━━ GIVEN INFORMATION ━━

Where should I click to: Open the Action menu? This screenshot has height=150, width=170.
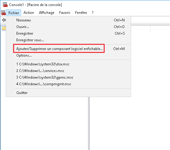29,13
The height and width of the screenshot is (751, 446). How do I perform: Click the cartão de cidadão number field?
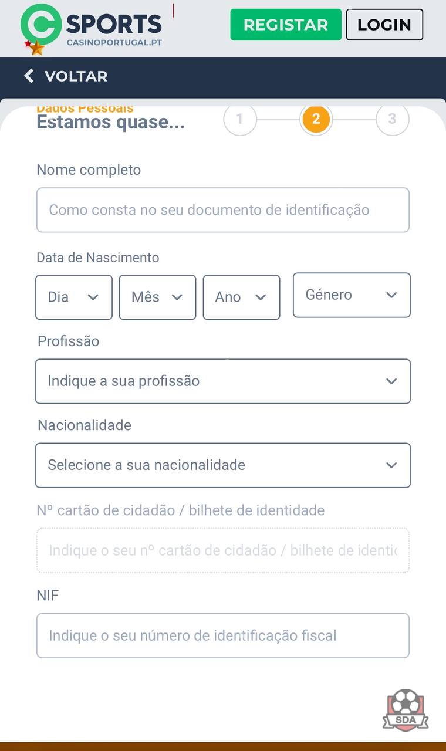[222, 550]
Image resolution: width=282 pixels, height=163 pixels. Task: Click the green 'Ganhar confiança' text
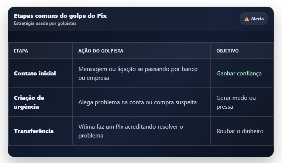(239, 74)
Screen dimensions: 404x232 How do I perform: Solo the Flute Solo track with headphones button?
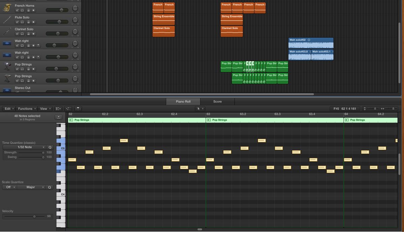22,22
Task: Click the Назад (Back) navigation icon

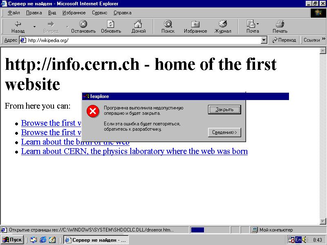Action: tap(17, 25)
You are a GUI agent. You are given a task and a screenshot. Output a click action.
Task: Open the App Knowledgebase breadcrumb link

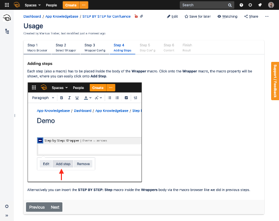[x=62, y=16]

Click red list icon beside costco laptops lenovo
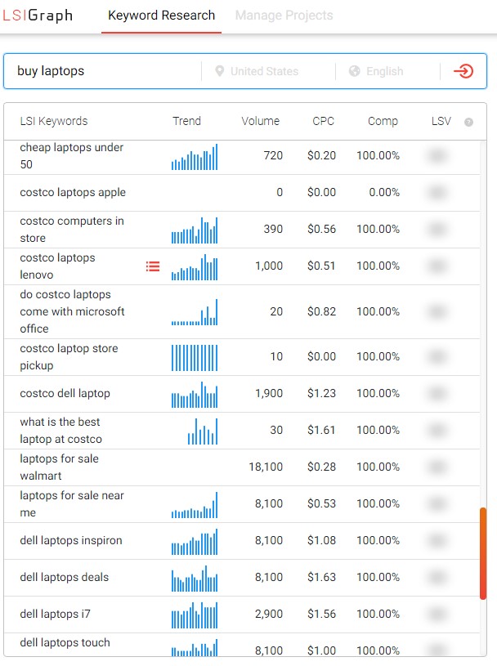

━━━

[AIM OF THE TASK]:
The line that contains "Image resolution: width=282" begins the range and the last line of the entries ends it; print that range exactly, without pictures.

[TASK ANSWER]:
Image resolution: width=282 pixels, height=163 pixels. Task: Click the green 'Ganhar confiança' text
(239, 74)
Screen dimensions: 404x232 How do I perform: Solo the Flute Solo track with headphones button?
22,22
Task: Click the Назад (Back) navigation icon

Action: tap(17, 25)
You are a GUI agent. You are given a task and a screenshot. Output a click action.
Task: Open the App Knowledgebase breadcrumb link

[x=62, y=16]

Click red list icon beside costco laptops lenovo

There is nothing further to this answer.